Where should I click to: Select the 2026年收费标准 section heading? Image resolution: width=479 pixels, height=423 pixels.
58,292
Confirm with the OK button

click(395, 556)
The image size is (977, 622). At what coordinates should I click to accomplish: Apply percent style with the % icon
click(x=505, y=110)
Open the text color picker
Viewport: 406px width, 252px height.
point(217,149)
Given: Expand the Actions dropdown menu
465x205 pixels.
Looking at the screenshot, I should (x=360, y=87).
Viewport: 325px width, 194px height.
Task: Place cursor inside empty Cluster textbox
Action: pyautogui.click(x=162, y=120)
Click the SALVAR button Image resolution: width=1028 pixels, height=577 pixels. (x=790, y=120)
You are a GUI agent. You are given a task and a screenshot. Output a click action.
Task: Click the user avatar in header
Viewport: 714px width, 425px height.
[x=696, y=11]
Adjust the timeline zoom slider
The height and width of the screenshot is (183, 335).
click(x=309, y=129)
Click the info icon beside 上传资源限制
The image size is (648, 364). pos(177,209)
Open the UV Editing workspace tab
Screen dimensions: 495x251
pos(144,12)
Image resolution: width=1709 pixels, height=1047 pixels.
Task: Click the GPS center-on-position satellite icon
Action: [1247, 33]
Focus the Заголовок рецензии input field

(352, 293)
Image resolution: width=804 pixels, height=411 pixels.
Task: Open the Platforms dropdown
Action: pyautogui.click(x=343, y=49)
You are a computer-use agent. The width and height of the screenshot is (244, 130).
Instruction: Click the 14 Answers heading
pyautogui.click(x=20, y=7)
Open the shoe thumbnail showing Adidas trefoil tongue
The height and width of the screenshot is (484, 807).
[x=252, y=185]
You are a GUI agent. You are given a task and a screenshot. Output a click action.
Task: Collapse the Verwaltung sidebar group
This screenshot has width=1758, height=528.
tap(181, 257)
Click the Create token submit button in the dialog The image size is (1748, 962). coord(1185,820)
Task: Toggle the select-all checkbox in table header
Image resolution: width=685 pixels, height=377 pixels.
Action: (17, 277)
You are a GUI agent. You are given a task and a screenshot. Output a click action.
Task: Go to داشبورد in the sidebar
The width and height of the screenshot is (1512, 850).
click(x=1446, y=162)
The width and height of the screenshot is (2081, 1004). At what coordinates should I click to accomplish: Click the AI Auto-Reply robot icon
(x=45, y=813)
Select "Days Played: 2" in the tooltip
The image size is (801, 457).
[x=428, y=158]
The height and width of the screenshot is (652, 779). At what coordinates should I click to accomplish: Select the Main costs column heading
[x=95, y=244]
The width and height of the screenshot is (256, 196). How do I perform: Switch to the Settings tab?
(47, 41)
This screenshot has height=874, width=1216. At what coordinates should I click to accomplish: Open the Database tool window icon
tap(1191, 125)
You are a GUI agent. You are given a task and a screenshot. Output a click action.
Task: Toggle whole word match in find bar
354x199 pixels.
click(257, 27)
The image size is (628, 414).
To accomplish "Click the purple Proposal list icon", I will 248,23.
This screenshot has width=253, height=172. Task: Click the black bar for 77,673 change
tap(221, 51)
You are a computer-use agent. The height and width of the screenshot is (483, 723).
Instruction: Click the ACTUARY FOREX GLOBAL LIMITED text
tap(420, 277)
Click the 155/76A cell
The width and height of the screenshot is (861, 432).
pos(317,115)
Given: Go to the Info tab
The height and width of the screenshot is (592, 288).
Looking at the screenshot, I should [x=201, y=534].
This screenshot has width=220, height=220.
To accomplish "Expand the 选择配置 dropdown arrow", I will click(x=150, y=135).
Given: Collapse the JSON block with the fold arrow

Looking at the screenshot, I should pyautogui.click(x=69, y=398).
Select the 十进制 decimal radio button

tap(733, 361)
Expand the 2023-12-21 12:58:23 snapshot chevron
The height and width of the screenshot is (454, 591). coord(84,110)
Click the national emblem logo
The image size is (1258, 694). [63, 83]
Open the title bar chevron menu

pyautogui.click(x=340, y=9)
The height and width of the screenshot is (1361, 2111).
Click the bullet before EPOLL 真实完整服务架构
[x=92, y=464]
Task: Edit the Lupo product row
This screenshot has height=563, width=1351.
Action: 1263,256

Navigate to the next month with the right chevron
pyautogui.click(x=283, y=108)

********************

> _TASK DESCRIPTION_:
Copy out everything from the line containing "This screenshot has height=874, width=1216." down to the line containing "tap(221, 51)", requests included, adding 125 to every coordinate in the answers.

> _EXERCISE OUTPUT_:
This screenshot has height=874, width=1216. At what coordinates should I click to accomplish: Open the Database tool window icon
tap(1316, 250)
You are a GUI agent. You are given a task and a screenshot. Output a click action.
Task: Toggle whole word match in find bar
354x199 pixels.
click(382, 152)
The image size is (628, 414).
To accomplish "Click the purple Proposal list icon", I will 373,148.
This screenshot has width=253, height=172. Task: Click the black bar for 77,673 change
tap(346, 176)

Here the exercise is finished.